While residential users didn't feel the impact, the price spikes forced some industrial plants, including several in Tacoma, to close down or cut back their production.
But Gorton and others warned it may be only a matter of time before residential rates also climb.
"Consumers throughout the West will eventually see rate increases from this situation, workers are jobless due to these actions and the reliability of the entire West Coast bulk-power grid is thereby endangered," Gorton said.
Gorton has yet to hear back from energy commission, though he asked that the investigation be completed by the end of July. A commission spokeswoman would only say the commission had received the senator's request and would respond. The commission also has received a similar letter from Sen. Conrad Burns (R-Mont.).
In his letter to Richardson, Gorton asked the secretary to direct the Department of Energy either to launch its own investigation or assist the energy commission.
Gorton also has asked the chairman of the Senate Energy and Natural Resources Committee, Sen. Frank Murkowski (R-Alaska), to call hearings. Gorton, along with five other senators from the Northwest, is a member of the committee.
Northwest utilities welcomed Gorton's call for an investigation.
"What he is requesting is reasonable and appropriate," said Steve Klein, power superintendent of Tacoma Power. "It needs to be investigated."
Klein said it was "pretty clear" that in late June there were additional generating units in California and elsewhere that could have been running.
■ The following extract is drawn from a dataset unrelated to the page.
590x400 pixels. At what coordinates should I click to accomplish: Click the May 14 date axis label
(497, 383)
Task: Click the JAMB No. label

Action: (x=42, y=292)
"We are playing by California rules even though we (Washington state) haven't deregulated," Klein said.
Ed Mosey, a spokesman for the Bonneville Power Administration in Portland, said it's clear that when prices are high in California and electricity is needed in the Northwest, it's going to cost a lot.
"Gorton is not the only one concerned," Mosey said. "His concern is widely shared."
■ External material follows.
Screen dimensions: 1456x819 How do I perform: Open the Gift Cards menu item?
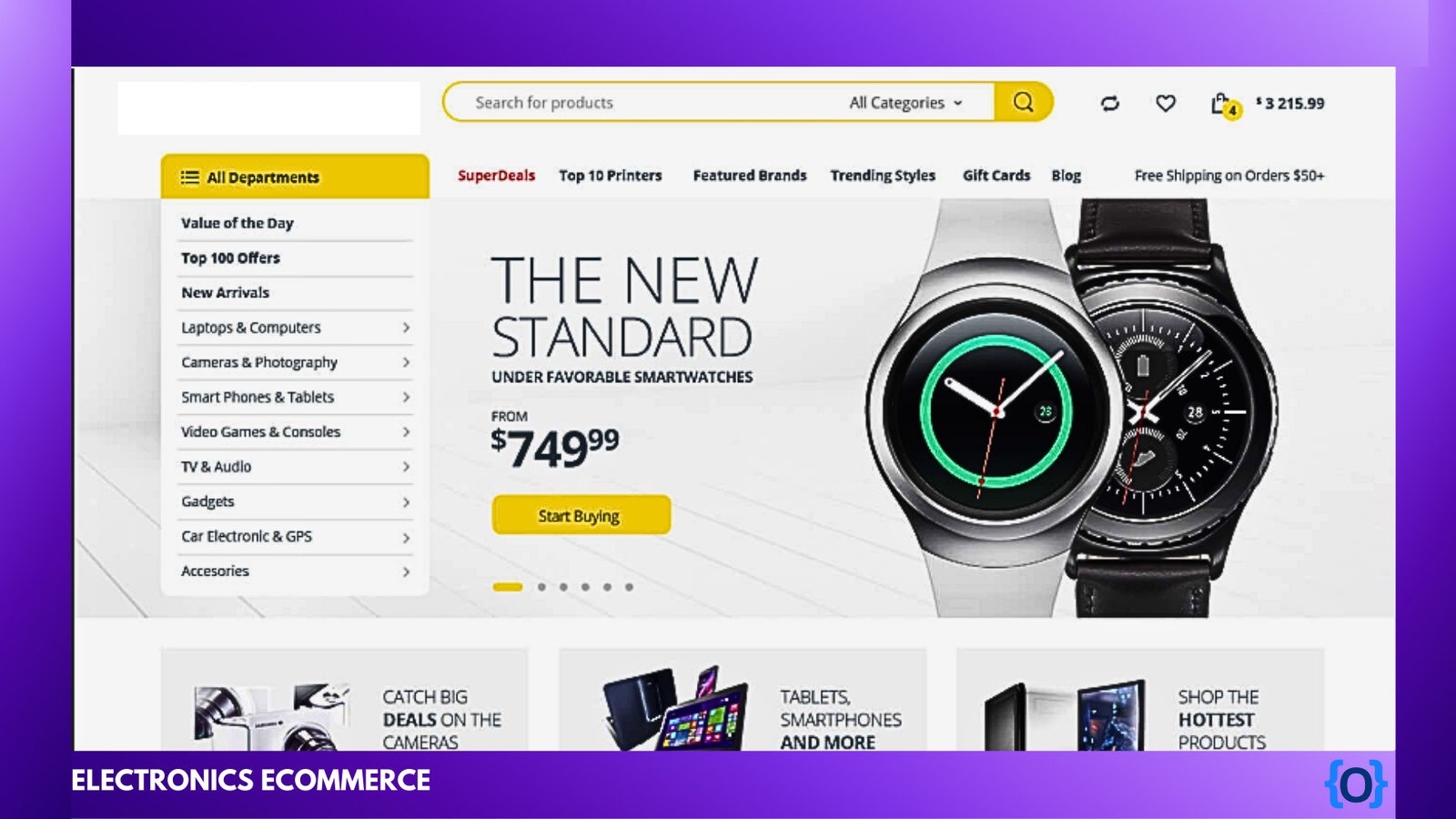coord(996,176)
BPA markets the low-cost hydropower generated at federal dams in the Northwest and sells almost half of the wholesale electricity in the region. It also got caught in late June when the supply of electricity in the Northwest shrank dramatically, and the region's utilities had to buy on the expensive California market.
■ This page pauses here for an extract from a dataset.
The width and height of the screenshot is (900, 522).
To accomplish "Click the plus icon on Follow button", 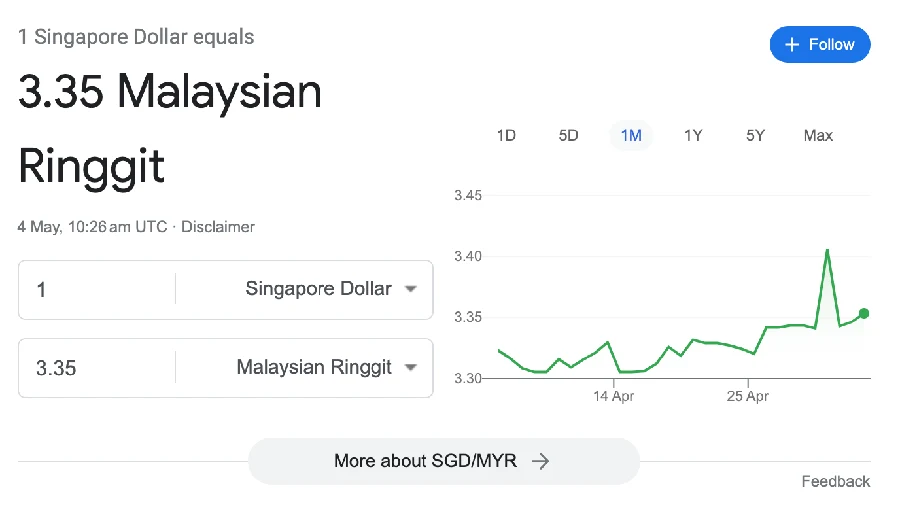I will (x=792, y=44).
Mosey said those unexpected purchases cost BPA about $20 million.
As to what caused the huge run-up in prices, Mosey said there was no evidence anyone was "gaming," or manipulating, the market.
"Everyone is playing by the rules," he said. "But people are optimizing their opportunities."
The Senate recently passed legislation, authored by Gorton, aimed at ensuring there would be a reliable source of electricity nationwide. While much of the measure deals with the technicalities of transmitting electricity, it also would establish a national oversight agency for the power markets.
Gorton has compared the new agency to the Securities and Exchange Commission. Though the stock markets are deregulated, the SEC still acts as a watchdog, and Gorton said that's what is needed as the energy market deregulates.
High gasoline prices also are coming under scrutiny.
Higher prices have meant sharply higher profits for producers and refiners. Major oil companies are expected to post average earnings growth of 121 percent for the three months that ended in June, compared with the corresponding period last year, according to analysts at First Call/Thomson Financial. And oil exploration and production companies are expected to report average increases of 371 percent.
With a host of politicians, including Vice President Al Gore, demanding an investigation of "price gouging," the Federal Trade Commission already has started an inquiry into possible industry collusion.
But industry analysts do not expect the commission's investigation to turn up evidence of illegal behavior in the United States, largely because the huge profits can be explained by market forces.
The New York Times contributed to this report.